Even if it is described as being used for treating the “guilty” element by being placed close to the source of the debris, the device of the invention could be used to treat the “target” element by being placed close to the element to be protected from the debris.

Unlike the prior art, the purpose of the invention is to size the elements not for debris with an infinite energy but for absorbing a portion of the debris with the most energy. In this case, even if the kinetic energy is not totally absorbed, by deflecting the debris and deforming, the device makes it possible to absorb a significant portion of the energy of the debris with the most energy so that even if it is not retained, the remaining energy is greatly reduced, making said debris less offensive.

Claims

1. Protective device for treating at least one piece of debris (54) that comes from a source (56) of an aircraft, in particular a compressor stage or a turbine stage of an aircraft power plant, and to prevent it from reaching a target of said aircraft, characterized in that it has a geometry and a position relative to the source (54) and to the target that make it possible to deflect the debris (54) with the most energy so as to protect said target that is placed in a predefined protected zone (41).

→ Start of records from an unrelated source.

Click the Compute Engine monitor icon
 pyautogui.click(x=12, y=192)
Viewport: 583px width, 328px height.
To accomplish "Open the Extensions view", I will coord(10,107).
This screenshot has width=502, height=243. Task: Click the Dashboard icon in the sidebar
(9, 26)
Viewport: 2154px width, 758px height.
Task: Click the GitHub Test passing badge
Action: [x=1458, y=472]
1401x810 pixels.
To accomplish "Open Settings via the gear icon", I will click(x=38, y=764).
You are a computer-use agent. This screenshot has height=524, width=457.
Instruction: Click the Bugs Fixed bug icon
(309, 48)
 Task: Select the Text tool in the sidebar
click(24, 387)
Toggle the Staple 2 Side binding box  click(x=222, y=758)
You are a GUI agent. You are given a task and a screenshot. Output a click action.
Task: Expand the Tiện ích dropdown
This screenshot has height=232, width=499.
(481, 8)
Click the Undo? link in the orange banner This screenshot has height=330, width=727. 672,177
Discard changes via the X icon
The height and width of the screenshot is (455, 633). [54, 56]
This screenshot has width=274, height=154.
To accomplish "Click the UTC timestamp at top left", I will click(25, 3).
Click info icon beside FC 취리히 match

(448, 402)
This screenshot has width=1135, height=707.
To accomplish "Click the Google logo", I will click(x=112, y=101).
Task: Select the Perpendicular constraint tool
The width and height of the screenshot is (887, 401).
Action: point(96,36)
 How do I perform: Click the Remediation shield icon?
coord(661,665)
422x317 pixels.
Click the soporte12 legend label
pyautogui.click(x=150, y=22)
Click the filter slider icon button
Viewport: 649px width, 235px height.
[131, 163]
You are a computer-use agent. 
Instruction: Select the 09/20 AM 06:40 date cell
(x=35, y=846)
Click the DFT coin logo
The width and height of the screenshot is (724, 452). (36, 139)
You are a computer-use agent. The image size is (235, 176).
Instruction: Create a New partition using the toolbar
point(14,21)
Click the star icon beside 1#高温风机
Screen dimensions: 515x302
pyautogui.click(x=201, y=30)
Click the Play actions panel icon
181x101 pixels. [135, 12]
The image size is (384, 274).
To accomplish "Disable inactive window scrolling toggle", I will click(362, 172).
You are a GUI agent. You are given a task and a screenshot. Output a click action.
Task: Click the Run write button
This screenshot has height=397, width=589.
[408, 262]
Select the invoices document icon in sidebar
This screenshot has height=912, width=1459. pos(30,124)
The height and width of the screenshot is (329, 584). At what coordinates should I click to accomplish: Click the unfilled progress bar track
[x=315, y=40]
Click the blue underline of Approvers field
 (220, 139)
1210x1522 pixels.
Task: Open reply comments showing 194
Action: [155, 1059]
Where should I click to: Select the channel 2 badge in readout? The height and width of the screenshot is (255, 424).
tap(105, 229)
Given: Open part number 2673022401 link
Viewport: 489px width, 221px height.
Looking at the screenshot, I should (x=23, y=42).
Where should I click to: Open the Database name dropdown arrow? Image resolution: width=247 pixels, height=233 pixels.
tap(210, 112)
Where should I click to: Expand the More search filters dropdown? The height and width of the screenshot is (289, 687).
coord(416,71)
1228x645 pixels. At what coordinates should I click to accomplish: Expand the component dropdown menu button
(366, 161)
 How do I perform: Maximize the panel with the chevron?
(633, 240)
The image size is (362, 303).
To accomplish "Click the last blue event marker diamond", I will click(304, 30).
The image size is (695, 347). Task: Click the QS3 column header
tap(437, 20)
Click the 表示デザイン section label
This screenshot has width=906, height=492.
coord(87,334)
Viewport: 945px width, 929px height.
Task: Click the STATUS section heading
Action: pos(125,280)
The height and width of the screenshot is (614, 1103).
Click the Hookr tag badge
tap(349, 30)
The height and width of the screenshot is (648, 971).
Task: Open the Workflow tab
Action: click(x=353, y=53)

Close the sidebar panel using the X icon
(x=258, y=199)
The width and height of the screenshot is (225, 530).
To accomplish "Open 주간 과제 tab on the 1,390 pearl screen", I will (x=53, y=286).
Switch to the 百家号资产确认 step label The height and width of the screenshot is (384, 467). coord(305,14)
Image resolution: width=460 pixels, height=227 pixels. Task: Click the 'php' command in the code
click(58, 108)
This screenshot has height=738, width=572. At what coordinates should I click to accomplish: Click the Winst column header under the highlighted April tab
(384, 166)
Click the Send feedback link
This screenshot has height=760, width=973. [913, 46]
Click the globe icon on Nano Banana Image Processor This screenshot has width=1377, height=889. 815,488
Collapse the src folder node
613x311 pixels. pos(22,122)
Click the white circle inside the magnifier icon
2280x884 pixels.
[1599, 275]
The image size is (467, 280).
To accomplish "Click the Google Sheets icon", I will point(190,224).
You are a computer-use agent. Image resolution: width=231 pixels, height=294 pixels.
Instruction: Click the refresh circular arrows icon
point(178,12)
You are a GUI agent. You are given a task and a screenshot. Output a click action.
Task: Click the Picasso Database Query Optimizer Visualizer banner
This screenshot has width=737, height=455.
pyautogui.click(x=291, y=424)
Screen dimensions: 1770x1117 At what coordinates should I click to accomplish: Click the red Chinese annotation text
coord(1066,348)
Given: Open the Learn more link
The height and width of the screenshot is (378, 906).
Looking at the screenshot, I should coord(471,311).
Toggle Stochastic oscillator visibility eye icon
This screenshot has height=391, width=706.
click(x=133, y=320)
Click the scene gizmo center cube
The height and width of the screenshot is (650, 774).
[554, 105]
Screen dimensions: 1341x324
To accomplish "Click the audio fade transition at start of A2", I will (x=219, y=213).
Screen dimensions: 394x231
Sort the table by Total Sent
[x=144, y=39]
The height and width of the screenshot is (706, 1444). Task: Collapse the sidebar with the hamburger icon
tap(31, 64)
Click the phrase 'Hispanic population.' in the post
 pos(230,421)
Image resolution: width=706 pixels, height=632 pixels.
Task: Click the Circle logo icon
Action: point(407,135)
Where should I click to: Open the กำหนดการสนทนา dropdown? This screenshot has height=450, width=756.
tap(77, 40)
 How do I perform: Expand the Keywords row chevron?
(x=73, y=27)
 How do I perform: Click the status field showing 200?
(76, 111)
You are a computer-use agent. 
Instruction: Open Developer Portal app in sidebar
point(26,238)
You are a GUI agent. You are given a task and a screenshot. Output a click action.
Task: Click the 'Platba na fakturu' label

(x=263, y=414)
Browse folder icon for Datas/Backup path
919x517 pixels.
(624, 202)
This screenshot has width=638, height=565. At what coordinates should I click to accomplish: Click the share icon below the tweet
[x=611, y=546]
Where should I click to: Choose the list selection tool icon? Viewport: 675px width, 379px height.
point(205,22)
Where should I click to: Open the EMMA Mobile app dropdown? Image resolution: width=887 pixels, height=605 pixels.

2. Protective device according to claim 1, wherein it is made from materials that are suitable for withstanding temperatures on the order of 300° C. or more.

3. Protective device according to claim 1, wherein it comprises, on the one hand, at least one deformable part (42), and, on the other hand, connecting means (44) to the aircraft.

4. Protective device according to claim 3, wherein said at least one deformable part (42) is made of a first material that has a high dynamic shear resistance and a second material that has a high capacity for dynamically deforming without breaking.

5. Protective device according to claim 1, wherein the deformable part (42) comprises at least one rod (48).

6. Protective device according to claim 1, wherein the deformable part (42) comprises at least one cable (50).

7. Protective device according to claim 2, wherein it comprises, on the one hand, at least one deformable part (42), and, on the other hand, connecting means (44) to the aircraft.

8. Protective device according to claim 2, wherein the deformable part (42) comprises at least one rod (48).

9. Protective device according to claim 3, wherein the deformable part (42) comprises at least one rod (48).

10. Protective device according to claim 4, wherein the deformable part (42) comprises at least one rod (48).

11. Protective device according to claim 2, wherein the deformable part (42) comprises at least one cable (50).

12. Protective device according to claim 3, wherein the deformable part (42) comprises at least one cable (50).

13. Protective device according to claim 4, wherein the deformable part (42) comprises at least one cable (50).

14. Protective device according to claim 5, wherein the deformable part (42) comprises at least one cable (50).